WHAT YOU HAVE TO DO: Everything in the data must be repeated exactly, apart from the pictures, which are left out.

=-=-=-=-=

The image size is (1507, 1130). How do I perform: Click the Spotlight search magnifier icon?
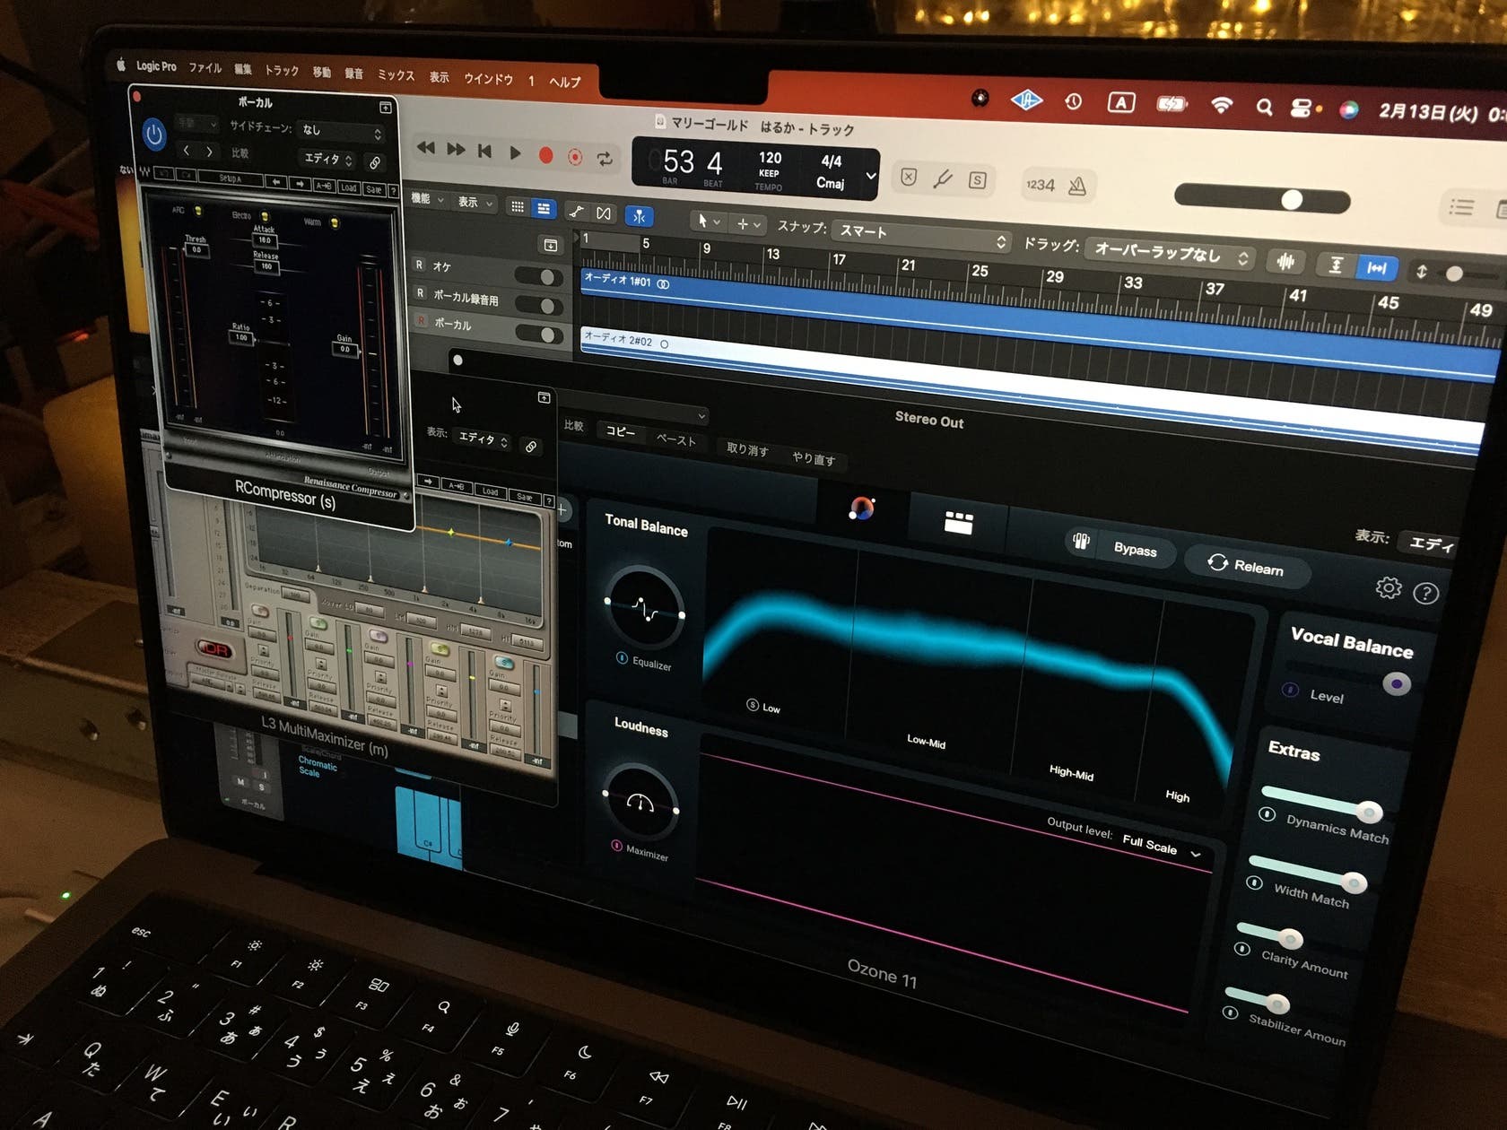pyautogui.click(x=1264, y=108)
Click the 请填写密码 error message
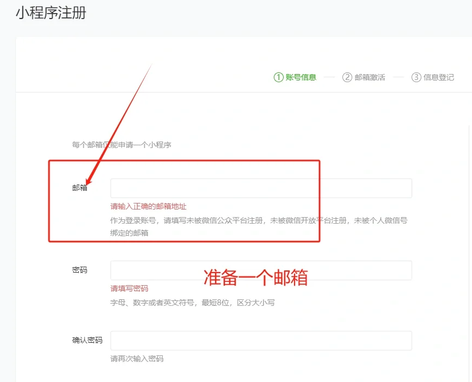The height and width of the screenshot is (382, 472). [x=129, y=288]
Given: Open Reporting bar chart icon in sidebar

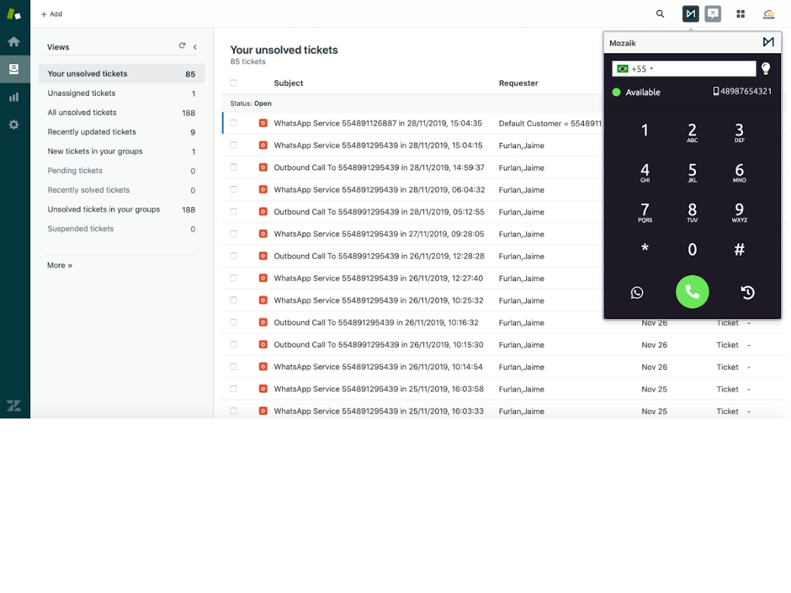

=-=-=-=-=

EXPECTED OUTPUT:
The image size is (1507, 1130). How do I perform: Click the Spotlight search magnifier icon?
pyautogui.click(x=1264, y=108)
Click the 请填写密码 error message
The height and width of the screenshot is (382, 472). [x=129, y=288]
Given: Open Reporting bar chart icon in sidebar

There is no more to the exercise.